Paramount Pictures / Sony Pictures

Has anyone ever made it through high school unscathed by awkward interactions and embarrassing phases? Maybe, but it's rare. High school, the confusing time between childhood and adulthood, is a time of high emotions and confusing choices, from subjects to study to where to sit at lunch. Movie high schools typically offer a hyper-realized version of secondary school, highlighting one of the most important factors that determine whether students have good or bad memories of their teen years friendship. 

High school buddy films continue to pop up every few years because of their universality. In 2007, Superbad exploded into theaters with its raunchy jokes, memorable characters, and hilarious performances by its impressive young cast, which includes Michael Cera, Jonah Hill, and Emma Stone in her feature film debut. 

In addition to comical phallic drawings and fake IDs, Superbad also connected with audiences because of the friendship between Cera and Hill's Evan and Seth.
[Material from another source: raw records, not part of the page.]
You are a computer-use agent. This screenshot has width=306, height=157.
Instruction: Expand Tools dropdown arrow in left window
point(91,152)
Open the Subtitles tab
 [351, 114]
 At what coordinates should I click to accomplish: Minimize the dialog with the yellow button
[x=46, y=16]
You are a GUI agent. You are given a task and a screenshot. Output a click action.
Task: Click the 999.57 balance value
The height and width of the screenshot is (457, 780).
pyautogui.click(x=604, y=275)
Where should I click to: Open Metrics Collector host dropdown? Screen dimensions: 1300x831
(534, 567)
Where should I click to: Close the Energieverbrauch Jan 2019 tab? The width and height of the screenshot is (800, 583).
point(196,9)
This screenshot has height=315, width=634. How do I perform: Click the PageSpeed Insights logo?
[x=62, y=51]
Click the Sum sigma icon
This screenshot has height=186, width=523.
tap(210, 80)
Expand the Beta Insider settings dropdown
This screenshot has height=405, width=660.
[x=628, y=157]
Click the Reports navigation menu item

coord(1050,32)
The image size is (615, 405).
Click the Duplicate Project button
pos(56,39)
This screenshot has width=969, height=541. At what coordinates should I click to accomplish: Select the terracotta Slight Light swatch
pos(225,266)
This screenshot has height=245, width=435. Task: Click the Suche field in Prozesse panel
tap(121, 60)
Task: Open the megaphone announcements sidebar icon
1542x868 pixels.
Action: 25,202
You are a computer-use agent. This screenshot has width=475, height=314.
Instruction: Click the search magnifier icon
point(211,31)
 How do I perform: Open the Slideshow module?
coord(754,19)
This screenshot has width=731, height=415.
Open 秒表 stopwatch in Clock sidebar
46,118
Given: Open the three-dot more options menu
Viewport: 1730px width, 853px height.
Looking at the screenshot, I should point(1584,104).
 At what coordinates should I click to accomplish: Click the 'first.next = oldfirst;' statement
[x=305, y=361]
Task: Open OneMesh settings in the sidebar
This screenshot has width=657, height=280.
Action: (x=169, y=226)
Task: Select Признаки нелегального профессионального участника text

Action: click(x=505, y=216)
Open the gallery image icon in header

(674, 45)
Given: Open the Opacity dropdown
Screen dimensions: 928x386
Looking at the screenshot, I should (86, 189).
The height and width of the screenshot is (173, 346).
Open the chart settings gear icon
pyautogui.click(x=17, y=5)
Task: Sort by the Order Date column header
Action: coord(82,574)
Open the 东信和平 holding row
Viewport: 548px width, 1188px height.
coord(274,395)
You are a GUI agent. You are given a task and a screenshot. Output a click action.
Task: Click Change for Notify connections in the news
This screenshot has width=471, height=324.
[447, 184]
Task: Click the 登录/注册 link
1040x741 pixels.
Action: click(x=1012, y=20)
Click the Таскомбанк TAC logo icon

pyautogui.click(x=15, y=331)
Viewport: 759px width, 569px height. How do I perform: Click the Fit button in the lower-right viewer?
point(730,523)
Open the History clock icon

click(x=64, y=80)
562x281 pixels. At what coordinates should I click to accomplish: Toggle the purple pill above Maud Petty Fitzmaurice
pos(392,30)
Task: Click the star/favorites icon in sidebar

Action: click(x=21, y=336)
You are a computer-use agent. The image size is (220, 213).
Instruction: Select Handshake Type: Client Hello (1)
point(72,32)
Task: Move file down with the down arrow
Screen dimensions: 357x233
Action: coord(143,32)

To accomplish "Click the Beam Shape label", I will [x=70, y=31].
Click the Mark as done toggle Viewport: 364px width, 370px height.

The authenticity of the high school best friends should come as no surprise, considering the film was written by longtime writing duo and real-life besties Evan Goldberg and Seth Rogen, who penned the script while still in high school. 

To commemorate the 15th anniversary of Superbad, we're celebrating on-screen teen friendships. Here are 10 of the most memorable high school buddy films ranked by their Metascore.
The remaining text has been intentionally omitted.